Top of Provided records

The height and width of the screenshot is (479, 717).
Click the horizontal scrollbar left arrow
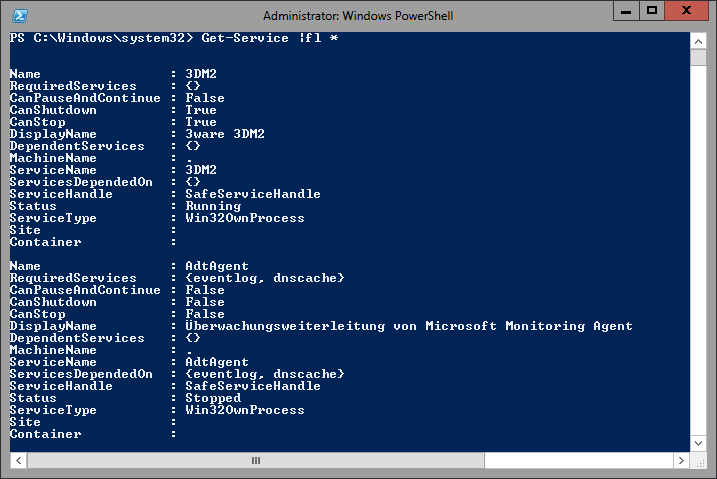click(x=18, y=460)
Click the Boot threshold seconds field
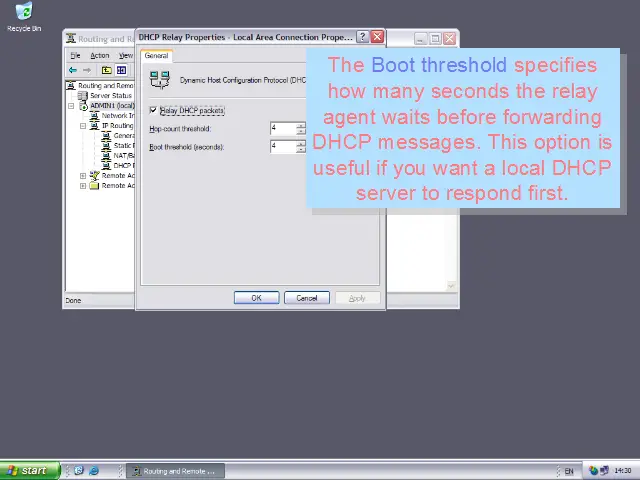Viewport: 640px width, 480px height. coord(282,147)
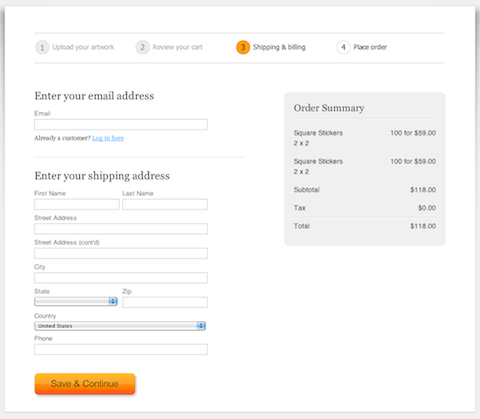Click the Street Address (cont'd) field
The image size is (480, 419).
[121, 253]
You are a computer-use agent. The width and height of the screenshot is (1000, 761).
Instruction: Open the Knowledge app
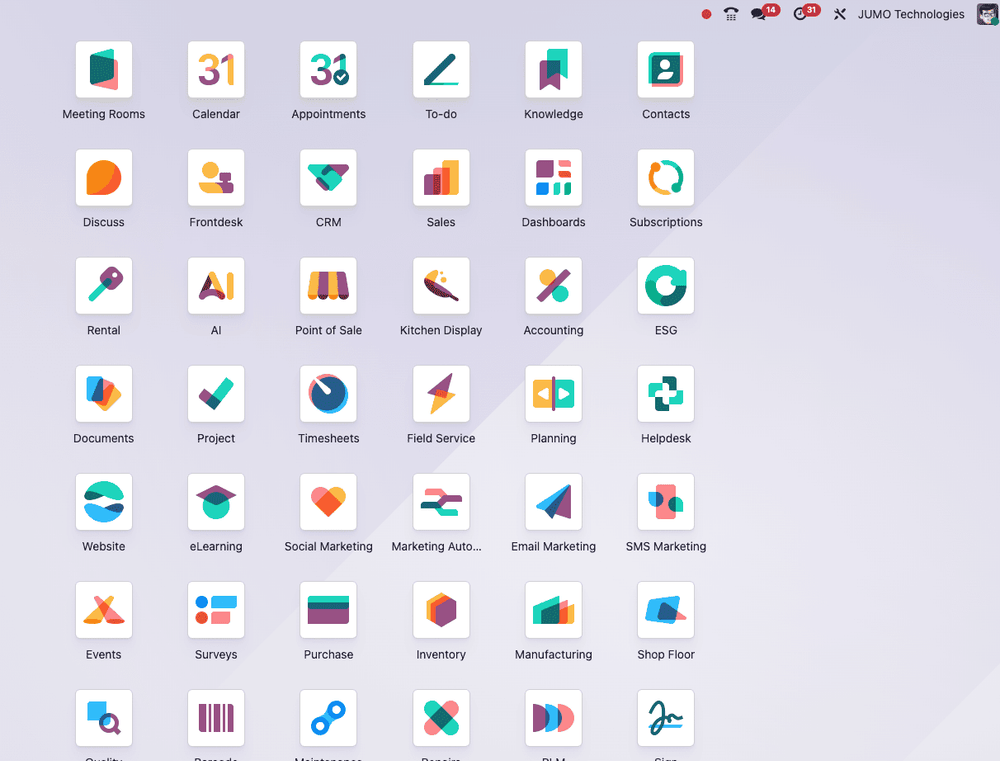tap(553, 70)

Bottom of Provided records

What is wanted is the listing, written out exactly, with each picture removed.

## Written solution
The height and width of the screenshot is (479, 717).
Click the horizontal scrollbar left arrow
click(x=18, y=460)
Click the Boot threshold seconds field
Viewport: 640px width, 480px height. coord(282,147)
Click the Street Address (cont'd) field
The image size is (480, 419).
[121, 253]
You are a computer-use agent. The width and height of the screenshot is (1000, 761).
Instruction: Open the Knowledge app
tap(553, 70)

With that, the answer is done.